■ Selected extract
=== Section Start ===

Sunday, April 15, 2007

Forced into homeschooling?

Possibly. For 5 weeks, anyway. I don't really know what to do, since the teacher that taught my child 1st-3rd grade has refused to take him "for his own good." Essentially, she's afraid he won't get much out of the time. Or doesn't want to bother. I don't think he'll get much out of the last 5 weeks anyway--what child does? I just want him to be enrolled somewhere so he isn't regarded as having too many absences. I'm not sure what the public schools' policies are with regard to readmitting students who were homeschooled for all or part of a year, but I doubt if they're pretty. I don't want him to start summer early, because that's sending a bad message. But I'm afraid of him being mistreated by his Catholic school teacher who gave homework over Easter. And of course, there is pride involved--mine. And I've got a lot of it. But I'm no more equipped to figure out what to have him do for the last 5 weeks--not to mention buying the supplies--than I am to take college Calculus! Ugh! On the other hand, this would mean about $450 more in my pocket (that I could use to buy supplies for 5 weeks) and someone to watch the baby while I took a bath so I could try to get out of the house more to attend meetings. We could call it--what term do they use in Montessori? "practical life"? Still, this means a lot of anxiety. But more than if he stayed in school??

=== Section End ===

■ Work task
In the homeschooling post, about how much money does the writer say homeschooling would put back in their pocket? The entries are separate material, unconnected to the homeschooling post.

■ Provided records
=== Section Start ===

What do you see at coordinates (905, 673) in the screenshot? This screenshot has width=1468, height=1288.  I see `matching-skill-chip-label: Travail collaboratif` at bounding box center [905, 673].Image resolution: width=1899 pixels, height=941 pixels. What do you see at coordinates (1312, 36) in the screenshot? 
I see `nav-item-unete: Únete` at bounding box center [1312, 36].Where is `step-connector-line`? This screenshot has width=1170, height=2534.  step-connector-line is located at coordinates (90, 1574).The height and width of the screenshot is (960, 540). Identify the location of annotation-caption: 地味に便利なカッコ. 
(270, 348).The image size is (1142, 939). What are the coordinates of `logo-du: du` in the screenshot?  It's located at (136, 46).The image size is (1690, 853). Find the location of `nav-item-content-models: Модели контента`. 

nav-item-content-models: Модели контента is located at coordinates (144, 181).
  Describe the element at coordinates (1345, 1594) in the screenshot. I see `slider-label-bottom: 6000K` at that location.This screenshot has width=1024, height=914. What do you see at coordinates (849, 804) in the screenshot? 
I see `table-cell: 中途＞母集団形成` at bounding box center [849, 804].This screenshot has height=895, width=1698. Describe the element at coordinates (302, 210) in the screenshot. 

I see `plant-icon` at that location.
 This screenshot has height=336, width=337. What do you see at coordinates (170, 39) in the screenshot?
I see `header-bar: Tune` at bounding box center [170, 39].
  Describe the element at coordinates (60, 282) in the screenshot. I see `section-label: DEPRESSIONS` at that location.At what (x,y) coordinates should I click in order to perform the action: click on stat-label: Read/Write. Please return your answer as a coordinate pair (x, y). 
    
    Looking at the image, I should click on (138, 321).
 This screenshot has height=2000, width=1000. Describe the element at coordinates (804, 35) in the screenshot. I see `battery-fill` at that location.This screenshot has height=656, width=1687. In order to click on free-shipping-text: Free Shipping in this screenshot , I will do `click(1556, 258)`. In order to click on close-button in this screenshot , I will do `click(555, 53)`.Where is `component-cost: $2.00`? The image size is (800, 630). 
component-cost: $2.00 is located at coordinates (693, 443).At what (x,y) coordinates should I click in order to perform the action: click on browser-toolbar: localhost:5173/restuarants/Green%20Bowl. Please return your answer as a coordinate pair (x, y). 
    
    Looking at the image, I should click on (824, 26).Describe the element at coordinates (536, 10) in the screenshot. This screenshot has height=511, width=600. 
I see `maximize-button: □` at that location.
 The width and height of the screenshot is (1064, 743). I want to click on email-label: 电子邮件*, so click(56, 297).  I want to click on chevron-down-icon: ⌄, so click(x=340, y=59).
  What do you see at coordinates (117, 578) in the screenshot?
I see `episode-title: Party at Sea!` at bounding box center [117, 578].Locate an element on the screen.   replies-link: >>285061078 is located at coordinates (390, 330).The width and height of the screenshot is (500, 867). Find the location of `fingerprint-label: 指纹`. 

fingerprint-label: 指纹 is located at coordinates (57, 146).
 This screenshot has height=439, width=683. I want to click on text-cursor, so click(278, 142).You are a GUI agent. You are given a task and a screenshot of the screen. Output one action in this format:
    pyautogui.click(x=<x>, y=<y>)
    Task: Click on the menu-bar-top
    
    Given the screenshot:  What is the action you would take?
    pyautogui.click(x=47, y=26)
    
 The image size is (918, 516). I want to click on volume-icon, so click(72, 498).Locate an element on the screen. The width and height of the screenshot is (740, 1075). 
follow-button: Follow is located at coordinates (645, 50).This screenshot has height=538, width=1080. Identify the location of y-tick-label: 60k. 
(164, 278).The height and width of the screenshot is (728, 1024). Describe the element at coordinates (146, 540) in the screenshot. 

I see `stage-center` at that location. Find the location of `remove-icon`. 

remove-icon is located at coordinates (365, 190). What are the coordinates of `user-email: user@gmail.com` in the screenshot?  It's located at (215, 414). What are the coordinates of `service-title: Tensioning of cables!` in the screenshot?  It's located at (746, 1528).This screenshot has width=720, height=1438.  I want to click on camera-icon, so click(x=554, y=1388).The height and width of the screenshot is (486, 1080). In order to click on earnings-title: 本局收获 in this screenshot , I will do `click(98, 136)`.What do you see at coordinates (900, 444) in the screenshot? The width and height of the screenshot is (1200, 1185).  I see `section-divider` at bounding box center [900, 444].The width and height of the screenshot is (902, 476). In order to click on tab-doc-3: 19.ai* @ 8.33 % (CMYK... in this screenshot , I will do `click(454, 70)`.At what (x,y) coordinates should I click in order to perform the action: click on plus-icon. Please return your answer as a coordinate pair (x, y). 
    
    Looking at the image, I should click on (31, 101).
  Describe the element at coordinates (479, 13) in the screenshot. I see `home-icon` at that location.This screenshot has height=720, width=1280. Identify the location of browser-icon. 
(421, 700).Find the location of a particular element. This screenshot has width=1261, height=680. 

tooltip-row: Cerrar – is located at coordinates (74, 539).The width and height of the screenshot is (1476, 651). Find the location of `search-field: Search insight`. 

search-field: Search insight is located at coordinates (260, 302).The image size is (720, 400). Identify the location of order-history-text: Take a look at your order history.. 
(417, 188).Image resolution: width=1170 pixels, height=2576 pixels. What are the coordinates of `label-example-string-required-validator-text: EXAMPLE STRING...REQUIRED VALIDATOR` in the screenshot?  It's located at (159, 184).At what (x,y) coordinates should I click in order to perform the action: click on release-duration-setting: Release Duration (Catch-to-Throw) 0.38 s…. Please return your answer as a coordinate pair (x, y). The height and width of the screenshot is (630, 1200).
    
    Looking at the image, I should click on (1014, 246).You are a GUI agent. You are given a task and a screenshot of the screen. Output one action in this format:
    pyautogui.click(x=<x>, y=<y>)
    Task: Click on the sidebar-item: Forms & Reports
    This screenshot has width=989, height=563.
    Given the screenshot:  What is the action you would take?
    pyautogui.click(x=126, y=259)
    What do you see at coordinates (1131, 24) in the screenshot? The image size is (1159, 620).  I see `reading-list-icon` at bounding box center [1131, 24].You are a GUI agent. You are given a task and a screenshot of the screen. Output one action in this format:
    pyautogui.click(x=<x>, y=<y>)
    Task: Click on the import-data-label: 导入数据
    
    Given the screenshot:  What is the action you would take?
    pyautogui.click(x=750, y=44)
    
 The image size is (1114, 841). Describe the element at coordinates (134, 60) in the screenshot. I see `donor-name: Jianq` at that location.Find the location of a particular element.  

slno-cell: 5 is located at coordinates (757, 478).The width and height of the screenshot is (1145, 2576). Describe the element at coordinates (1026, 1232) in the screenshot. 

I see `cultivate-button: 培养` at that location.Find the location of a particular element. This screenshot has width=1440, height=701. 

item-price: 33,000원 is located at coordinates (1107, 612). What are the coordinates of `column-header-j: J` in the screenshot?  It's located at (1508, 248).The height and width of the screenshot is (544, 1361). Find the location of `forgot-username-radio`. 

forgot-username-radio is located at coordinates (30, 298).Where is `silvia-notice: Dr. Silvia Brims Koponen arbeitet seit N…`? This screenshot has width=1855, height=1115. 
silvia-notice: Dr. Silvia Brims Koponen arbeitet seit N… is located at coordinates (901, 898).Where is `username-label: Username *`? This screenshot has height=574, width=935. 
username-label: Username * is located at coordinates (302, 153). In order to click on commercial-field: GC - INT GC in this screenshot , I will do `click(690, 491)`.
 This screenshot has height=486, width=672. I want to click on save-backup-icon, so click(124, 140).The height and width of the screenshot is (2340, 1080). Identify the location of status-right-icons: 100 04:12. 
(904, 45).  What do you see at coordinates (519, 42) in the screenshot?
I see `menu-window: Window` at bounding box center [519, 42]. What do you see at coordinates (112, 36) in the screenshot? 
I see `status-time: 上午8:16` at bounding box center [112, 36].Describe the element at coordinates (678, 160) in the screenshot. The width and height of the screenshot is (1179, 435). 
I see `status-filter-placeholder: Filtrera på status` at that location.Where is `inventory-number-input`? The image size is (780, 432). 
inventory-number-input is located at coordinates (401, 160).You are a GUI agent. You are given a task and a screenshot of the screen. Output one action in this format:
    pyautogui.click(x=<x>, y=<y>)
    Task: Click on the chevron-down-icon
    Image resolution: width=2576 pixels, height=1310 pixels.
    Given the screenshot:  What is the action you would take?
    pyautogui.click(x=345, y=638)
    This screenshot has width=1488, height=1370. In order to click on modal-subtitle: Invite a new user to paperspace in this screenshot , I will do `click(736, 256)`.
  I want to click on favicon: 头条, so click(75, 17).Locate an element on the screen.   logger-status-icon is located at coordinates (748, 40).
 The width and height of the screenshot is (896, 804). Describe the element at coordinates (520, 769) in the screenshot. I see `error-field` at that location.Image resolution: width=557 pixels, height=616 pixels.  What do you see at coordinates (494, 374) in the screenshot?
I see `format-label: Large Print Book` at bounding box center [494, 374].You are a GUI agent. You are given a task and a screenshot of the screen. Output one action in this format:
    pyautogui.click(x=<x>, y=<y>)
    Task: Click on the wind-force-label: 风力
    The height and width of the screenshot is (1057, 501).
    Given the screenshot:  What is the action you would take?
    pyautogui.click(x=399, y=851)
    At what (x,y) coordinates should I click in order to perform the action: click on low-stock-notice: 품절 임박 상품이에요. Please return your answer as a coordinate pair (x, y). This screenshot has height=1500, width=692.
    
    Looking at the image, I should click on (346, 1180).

=== Section End ===

■ Exercise output
About $450.